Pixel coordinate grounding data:
▬▬▬
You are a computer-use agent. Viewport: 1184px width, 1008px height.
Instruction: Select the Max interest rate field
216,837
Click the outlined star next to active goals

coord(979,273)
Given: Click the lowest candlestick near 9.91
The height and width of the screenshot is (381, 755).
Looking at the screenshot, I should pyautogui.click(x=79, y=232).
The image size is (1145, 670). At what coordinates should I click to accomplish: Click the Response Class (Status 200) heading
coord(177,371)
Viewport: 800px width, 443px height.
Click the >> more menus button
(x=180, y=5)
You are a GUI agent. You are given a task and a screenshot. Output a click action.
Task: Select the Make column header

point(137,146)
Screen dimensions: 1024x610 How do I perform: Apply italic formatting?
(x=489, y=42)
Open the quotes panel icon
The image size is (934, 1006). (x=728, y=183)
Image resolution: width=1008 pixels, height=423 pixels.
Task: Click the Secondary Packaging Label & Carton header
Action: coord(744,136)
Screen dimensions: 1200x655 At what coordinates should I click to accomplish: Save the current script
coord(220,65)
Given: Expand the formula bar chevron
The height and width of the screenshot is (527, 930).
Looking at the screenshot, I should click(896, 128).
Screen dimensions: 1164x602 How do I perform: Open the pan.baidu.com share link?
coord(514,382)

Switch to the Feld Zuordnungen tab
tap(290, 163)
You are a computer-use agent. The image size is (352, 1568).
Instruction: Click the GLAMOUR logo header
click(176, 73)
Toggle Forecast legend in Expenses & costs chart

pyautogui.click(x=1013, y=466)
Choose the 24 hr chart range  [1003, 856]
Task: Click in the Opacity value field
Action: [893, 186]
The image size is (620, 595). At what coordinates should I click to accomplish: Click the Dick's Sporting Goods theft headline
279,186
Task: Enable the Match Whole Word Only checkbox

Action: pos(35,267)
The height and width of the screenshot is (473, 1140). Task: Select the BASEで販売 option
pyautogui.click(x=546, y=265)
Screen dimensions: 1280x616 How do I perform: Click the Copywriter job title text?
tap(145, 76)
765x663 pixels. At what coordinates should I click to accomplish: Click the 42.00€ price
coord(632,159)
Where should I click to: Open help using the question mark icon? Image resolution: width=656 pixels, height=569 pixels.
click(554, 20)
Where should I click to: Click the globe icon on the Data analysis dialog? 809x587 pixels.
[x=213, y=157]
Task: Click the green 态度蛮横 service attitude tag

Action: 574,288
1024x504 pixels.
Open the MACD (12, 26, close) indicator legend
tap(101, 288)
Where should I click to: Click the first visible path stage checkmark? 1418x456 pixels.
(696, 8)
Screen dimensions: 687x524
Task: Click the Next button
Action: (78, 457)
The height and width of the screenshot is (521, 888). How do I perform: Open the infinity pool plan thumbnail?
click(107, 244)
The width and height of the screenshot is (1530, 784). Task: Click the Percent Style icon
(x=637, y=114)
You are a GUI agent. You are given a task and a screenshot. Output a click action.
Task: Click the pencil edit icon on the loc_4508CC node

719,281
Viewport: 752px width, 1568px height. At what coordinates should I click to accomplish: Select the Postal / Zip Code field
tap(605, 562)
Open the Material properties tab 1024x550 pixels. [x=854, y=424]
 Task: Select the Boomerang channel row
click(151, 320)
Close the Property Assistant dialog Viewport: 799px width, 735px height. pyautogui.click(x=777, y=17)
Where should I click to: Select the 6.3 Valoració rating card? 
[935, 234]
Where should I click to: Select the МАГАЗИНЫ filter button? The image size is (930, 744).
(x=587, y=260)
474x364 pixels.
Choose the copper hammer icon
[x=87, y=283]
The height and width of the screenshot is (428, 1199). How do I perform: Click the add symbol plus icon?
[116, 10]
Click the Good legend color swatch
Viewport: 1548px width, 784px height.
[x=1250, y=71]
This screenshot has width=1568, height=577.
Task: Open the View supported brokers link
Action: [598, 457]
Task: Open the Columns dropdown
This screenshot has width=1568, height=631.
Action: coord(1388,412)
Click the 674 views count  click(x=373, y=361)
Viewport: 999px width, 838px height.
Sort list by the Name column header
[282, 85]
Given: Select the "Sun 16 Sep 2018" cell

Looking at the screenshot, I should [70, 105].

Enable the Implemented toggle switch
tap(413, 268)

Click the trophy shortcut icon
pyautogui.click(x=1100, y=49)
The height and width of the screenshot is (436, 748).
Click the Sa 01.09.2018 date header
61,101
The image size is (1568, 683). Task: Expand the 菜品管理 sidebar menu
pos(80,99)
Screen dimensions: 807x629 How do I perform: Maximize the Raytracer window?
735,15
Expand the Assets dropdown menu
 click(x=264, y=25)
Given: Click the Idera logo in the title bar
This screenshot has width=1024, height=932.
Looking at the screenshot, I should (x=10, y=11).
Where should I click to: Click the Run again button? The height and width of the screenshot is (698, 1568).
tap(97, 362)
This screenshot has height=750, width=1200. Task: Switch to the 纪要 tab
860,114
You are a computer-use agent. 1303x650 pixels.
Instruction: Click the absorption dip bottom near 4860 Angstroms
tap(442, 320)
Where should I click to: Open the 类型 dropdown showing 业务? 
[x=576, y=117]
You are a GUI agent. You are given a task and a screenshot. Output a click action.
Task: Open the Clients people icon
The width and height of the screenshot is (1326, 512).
▬▬▬
Directions =
Could you copy every record above exactly as written?

Problem solution =
You are a computer-use agent. Viewport: 1184px width, 1008px height.
Instruction: Select the Max interest rate field
216,837
Click the outlined star next to active goals

coord(979,273)
Given: Click the lowest candlestick near 9.91
The height and width of the screenshot is (381, 755).
Looking at the screenshot, I should pyautogui.click(x=79, y=232).
The image size is (1145, 670). At what coordinates should I click to accomplish: Click the Response Class (Status 200) heading
coord(177,371)
Viewport: 800px width, 443px height.
Click the >> more menus button
(x=180, y=5)
You are a GUI agent. You are given a task and a screenshot. Output a click action.
Task: Select the Make column header

point(137,146)
Screen dimensions: 1024x610 How do I perform: Apply italic formatting?
(x=489, y=42)
Open the quotes panel icon
The image size is (934, 1006). (x=728, y=183)
Image resolution: width=1008 pixels, height=423 pixels.
Task: Click the Secondary Packaging Label & Carton header
Action: coord(744,136)
Screen dimensions: 1200x655 At what coordinates should I click to accomplish: Save the current script
coord(220,65)
Given: Expand the formula bar chevron
The height and width of the screenshot is (527, 930).
Looking at the screenshot, I should click(896, 128).
Screen dimensions: 1164x602 How do I perform: Open the pan.baidu.com share link?
coord(514,382)

Switch to the Feld Zuordnungen tab
tap(290, 163)
You are a computer-use agent. The image size is (352, 1568).
Instruction: Click the GLAMOUR logo header
click(176, 73)
Toggle Forecast legend in Expenses & costs chart

pyautogui.click(x=1013, y=466)
Choose the 24 hr chart range  [1003, 856]
Task: Click in the Opacity value field
Action: [893, 186]
The image size is (620, 595). At what coordinates should I click to accomplish: Click the Dick's Sporting Goods theft headline
279,186
Task: Enable the Match Whole Word Only checkbox

Action: pos(35,267)
The height and width of the screenshot is (473, 1140). Task: Select the BASEで販売 option
pyautogui.click(x=546, y=265)
Screen dimensions: 1280x616 How do I perform: Click the Copywriter job title text?
tap(145, 76)
765x663 pixels. At what coordinates should I click to accomplish: Click the 42.00€ price
coord(632,159)
Where should I click to: Open help using the question mark icon? Image resolution: width=656 pixels, height=569 pixels.
click(554, 20)
Where should I click to: Click the globe icon on the Data analysis dialog? 809x587 pixels.
[x=213, y=157]
Task: Click the green 态度蛮横 service attitude tag

Action: 574,288
1024x504 pixels.
Open the MACD (12, 26, close) indicator legend
tap(101, 288)
Where should I click to: Click the first visible path stage checkmark? 1418x456 pixels.
(696, 8)
Screen dimensions: 687x524
Task: Click the Next button
Action: (78, 457)
The height and width of the screenshot is (521, 888). How do I perform: Open the infinity pool plan thumbnail?
click(107, 244)
The width and height of the screenshot is (1530, 784). Task: Click the Percent Style icon
(x=637, y=114)
You are a GUI agent. You are given a task and a screenshot. Output a click action.
Task: Click the pencil edit icon on the loc_4508CC node

719,281
Viewport: 752px width, 1568px height. At what coordinates should I click to accomplish: Select the Postal / Zip Code field
tap(605, 562)
Open the Material properties tab 1024x550 pixels. [x=854, y=424]
 Task: Select the Boomerang channel row
click(151, 320)
Close the Property Assistant dialog Viewport: 799px width, 735px height. pyautogui.click(x=777, y=17)
Where should I click to: Select the 6.3 Valoració rating card? 
[935, 234]
Where should I click to: Select the МАГАЗИНЫ filter button? The image size is (930, 744).
(x=587, y=260)
474x364 pixels.
Choose the copper hammer icon
[x=87, y=283]
The height and width of the screenshot is (428, 1199). How do I perform: Click the add symbol plus icon?
[116, 10]
Click the Good legend color swatch
Viewport: 1548px width, 784px height.
[x=1250, y=71]
This screenshot has width=1568, height=577.
Task: Open the View supported brokers link
Action: [598, 457]
Task: Open the Columns dropdown
This screenshot has width=1568, height=631.
Action: coord(1388,412)
Click the 674 views count  click(x=373, y=361)
Viewport: 999px width, 838px height.
Sort list by the Name column header
[282, 85]
Given: Select the "Sun 16 Sep 2018" cell

Looking at the screenshot, I should [70, 105].

Enable the Implemented toggle switch
tap(413, 268)

Click the trophy shortcut icon
pyautogui.click(x=1100, y=49)
The height and width of the screenshot is (436, 748).
Click the Sa 01.09.2018 date header
61,101
The image size is (1568, 683). Task: Expand the 菜品管理 sidebar menu
pos(80,99)
Screen dimensions: 807x629 How do I perform: Maximize the Raytracer window?
735,15
Expand the Assets dropdown menu
 click(x=264, y=25)
Given: Click the Idera logo in the title bar
This screenshot has width=1024, height=932.
Looking at the screenshot, I should (x=10, y=11).
Where should I click to: Click the Run again button? The height and width of the screenshot is (698, 1568).
tap(97, 362)
This screenshot has height=750, width=1200. Task: Switch to the 纪要 tab
860,114
You are a computer-use agent. 1303x650 pixels.
Instruction: Click the absorption dip bottom near 4860 Angstroms
tap(442, 320)
Where should I click to: Open the 类型 dropdown showing 业务? 
[x=576, y=117]
You are a GUI agent. You are given a task and a screenshot. Output a click action.
Task: Open the Clients people icon
The width and height of the screenshot is (1326, 512).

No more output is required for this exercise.